* _PAGE_
The lakes continued to be in skating conditions for most of November, but I had other things to do and got back on the ice in the beginning of December. My almost next door lake was covered with snow and the ice was actually surprisingly thin when I checked it out December 4.

An ice pike is a necessary piece of equipment. With a single blow you should be able to get through 5 cm of ice. If you don't get through the ice, it is at least 5 cm thick at that point and strong enough. If not, you examine it closer and possibly start looking for stronger ice. The thickness of the ice can vary a lot in a short distance, so you look for signs that indicate changes in the ice, e.g small color nuance changes or e.g. a creek entering the lake, visible from the map.

You can actually hear that the ice is thin from the frequence of the sound the ice makes.

Two days later everything had changed. First a night of rain had gotten rid of the snow and then a cold and clear night had strengthened the ice noticeably.

I use my ski boots with a Salomon XA Raid binding on Lundhags blades, an excellent system.

The next weekend the inner bays of the sea started to freeze. The kayaks started to get harder to paddle. Three days later people skated where we had paddled, though the ice was still quite thin.

In addition to lakes and the sea, there are the rivers. A cold Sunday allowed 47 km of skating along the Aura river.

If you really know the ice, you can also go out in the dark, though this should not be taken lightly.

Offlake skating.

A week later, the weather changed and is now looking quite depressing. The lake ice doesn't suffer from rain and warmer temperatures very quickly, but the Christmas weather doesn't look good currently.

Now, a warning is certainly warranted when it comes to being on the ice. Thin ice can be very dangerous and people die every year when the ice breaks under them. Always have ice prods and the other safety gear and don't go out on the ice if you don't know it or don't know what you are doing. If you are interested in Nordic skating, there are associations that hold courses and arrange trips. This is the way to get started. In Finland you have Suomen Retkiluistelijat - Finlands Långfärdsskrinnare, in Sweden Skridskonätet. In Norway this is a slighly newer thing, but Skiforeningen has something going on.

* _OBJECTIVES_
1. Decide whether each statement below agrees with the text on Nordic skating, and answer yes or no for each, quoting the words of the text that settle it. (a) A single blow with an ice pike should get through 5 cm of ice. (b) The Aura river allowed 30 km of skating on a cold Sunday. (c) The association named for Sweden is Skridskonätet.
2. Write out the passage of the skating text starting at "You can actually" and ending at "still quite thin.", swapping "snow" for "slush".

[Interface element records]
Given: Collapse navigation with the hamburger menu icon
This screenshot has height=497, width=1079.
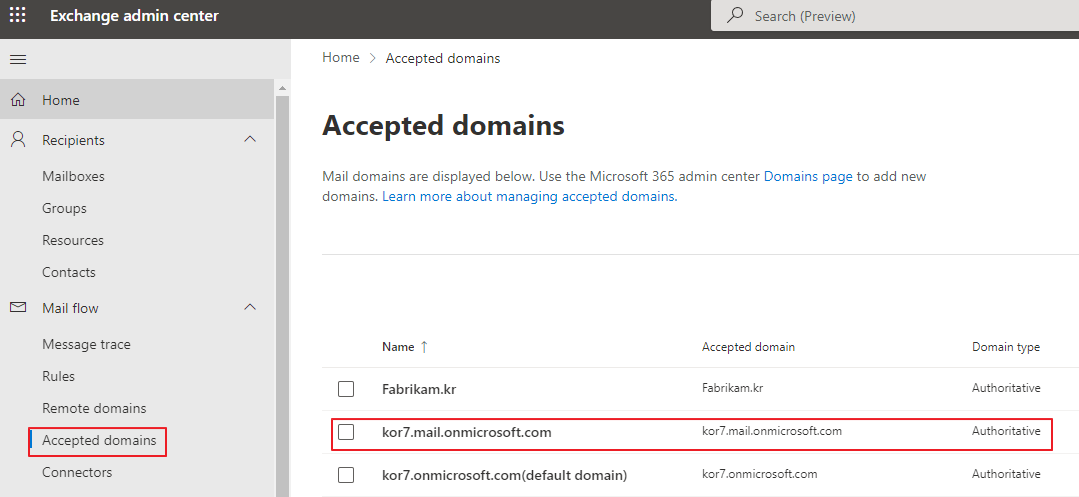Looking at the screenshot, I should (x=18, y=60).
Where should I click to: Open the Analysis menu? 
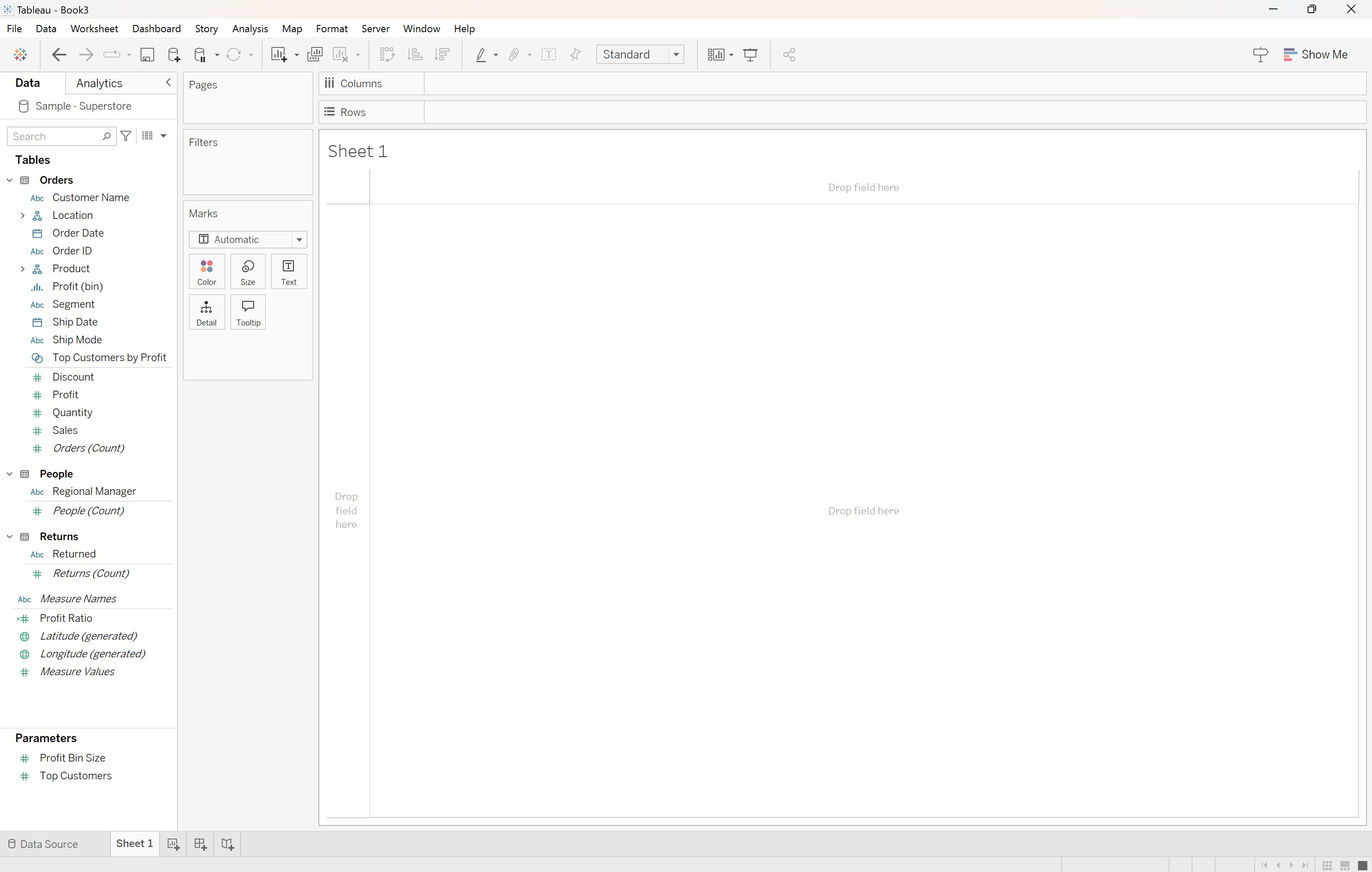click(x=250, y=28)
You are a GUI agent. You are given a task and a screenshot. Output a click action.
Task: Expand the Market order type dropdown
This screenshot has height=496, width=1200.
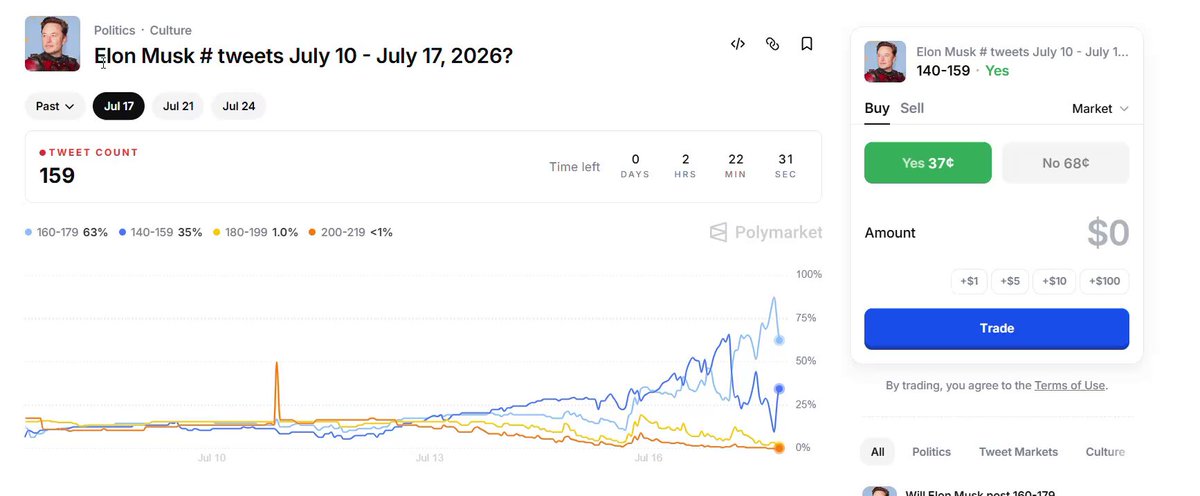pyautogui.click(x=1100, y=108)
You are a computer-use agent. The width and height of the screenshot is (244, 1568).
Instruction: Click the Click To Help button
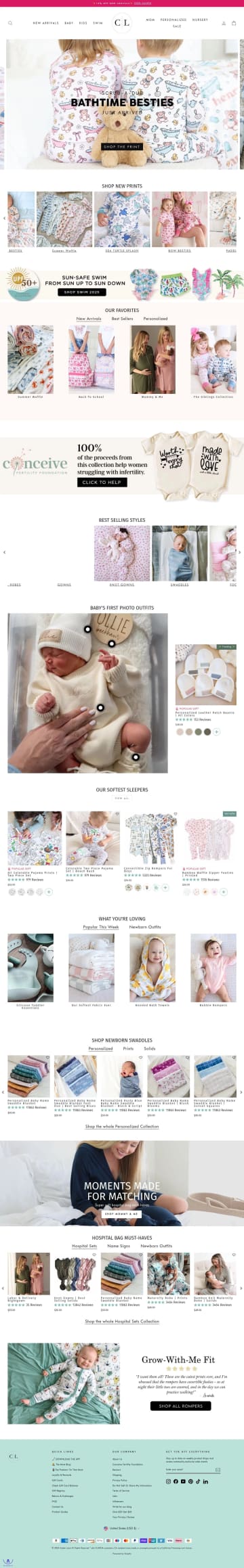[102, 482]
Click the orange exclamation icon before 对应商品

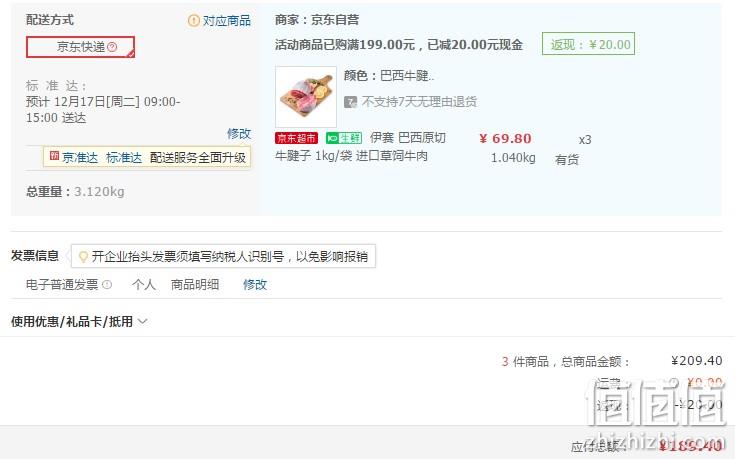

* _ANSWERS TO THE EXERCISES_
1.
(a) Yes: "With a single blow you should be able to get through 5 cm of ice."
(b) No: "A cold Sunday allowed 47 km of skating along the Aura river."
(c) Yes: "in Sweden Skridskonätet"

2.
You can actually hear that the ice is thin from the frequence of the sound the ice makes.

Two days later everything had changed. First a night of rain had gotten rid of the slush and then a cold and clear night had strengthened the ice noticeably.

I use my ski boots with a Salomon XA Raid binding on Lundhags blades, an excellent system.

The next weekend the inner bays of the sea started to freeze. The kayaks started to get harder to paddle. Three days later people skated where we had paddled, though the ice was still quite thin.